> **Text provided**:
────────────────
Differences between `*const T` and `*mut T`. Initially `*const T` pointers are forever read-only?
thomcc opened this issue · 27 comments
I hadn't seen this but it's very surprising and should be documented better. Apparently, *mut T
and *const T
aren't equivalent — if the raw pointer starts out as a *const T
it will always be illegal to write to, even nothing beyond the pointer's "memory" of its initial state is the reason for this.
See: rust-lang/rust-clippy#4774 (comment)
This is not entirely correct... something like &mut foo as *mut T as *const T as *mut T is entirely harmless. What is relevant is the initial cast, when a reference is turned to a raw pointer. I think of the pointer as "crossing into another domain", that of uncontrolled raw accesses. If that initial transition is a *const, then the entire "domain" gets marked as read-only (modulo UnsafeCell). The raw ptrs basically "remember" the way that the first raw ptr got created.
This is extremely surprising, as lots of documentation and common wisdom indicates that *const T
vs *mut T
are identical except as a sort of lint, and that the variance is different.
In fact, often having correct variance in your types often forces using *const
even for mutable data (hence NonNull uses const). The prevalence of this certainly helps contribute to programmers belief that there's no meaningful difference, you just have to be sure the data you write to is legal for you to write to.
────────────────
> **Available data**:
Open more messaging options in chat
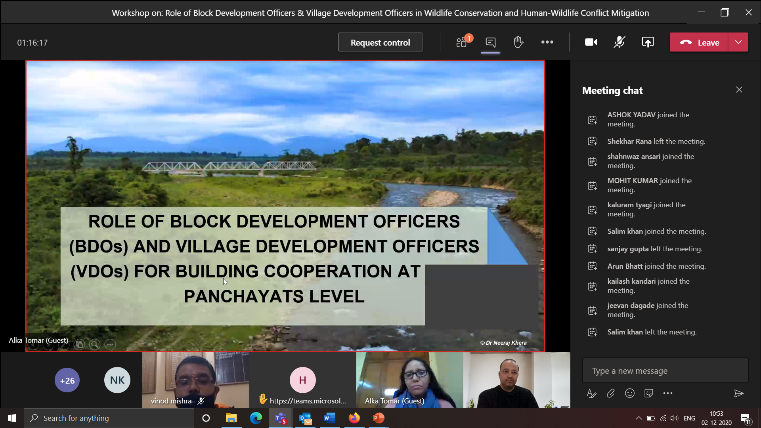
────────────────
> **Stated exercise 1**: According to the text on Rust raw pointers, which pointer type does NonNull use?
> **Stated exercise 2**: Summarize the text on Rust raw pointers in two sentences.

> **Task solution 1**: NonNull uses `*const`.

> **Task solution 2**: `*mut T` and `*const T` are not equivalent: when a reference is first cast to a raw pointer as `*const`, everything reached through raw pointers from it is read-only (modulo UnsafeCell), because raw pointers remember how the first raw pointer was created. This is surprising, since documentation and common wisdom treat the two types as identical apart from serving as a lint and differing in variance, and correct variance often forces the use of `*const` even for mutable data.